## WHAT IS EXPECTED
Would you retype, word for word, only the lines from the one holding "Task: Open the" through the final line of the entries below, without the pictures?

Data records:

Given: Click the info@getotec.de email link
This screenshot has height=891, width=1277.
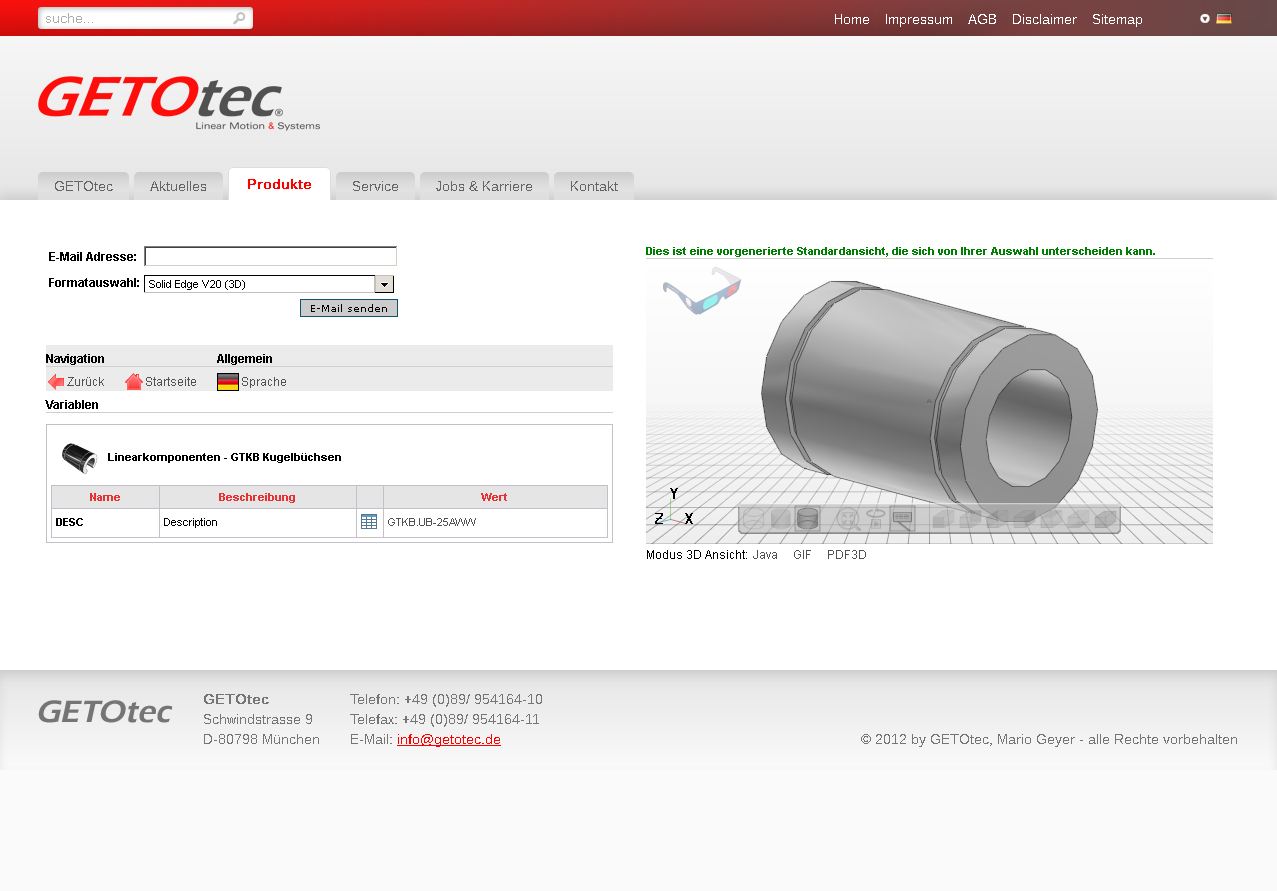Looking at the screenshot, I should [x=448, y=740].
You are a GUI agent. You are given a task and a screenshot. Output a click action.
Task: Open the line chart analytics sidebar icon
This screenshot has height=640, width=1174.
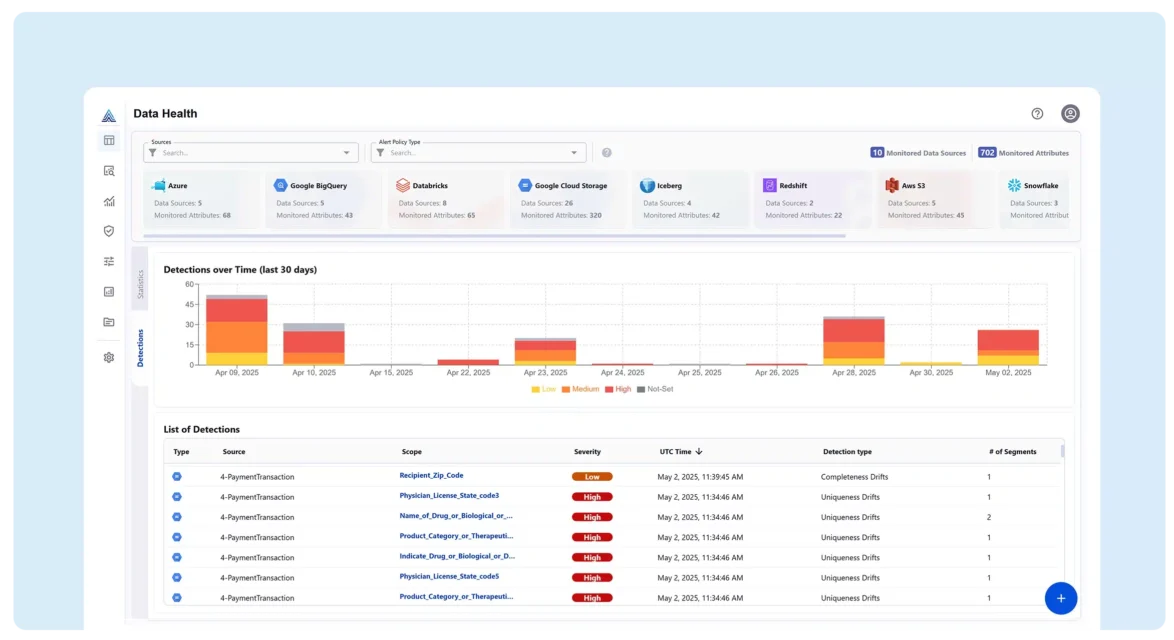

## SOLUTION BELOW
Task: Open the line chart analytics sidebar icon
This screenshot has height=640, width=1174.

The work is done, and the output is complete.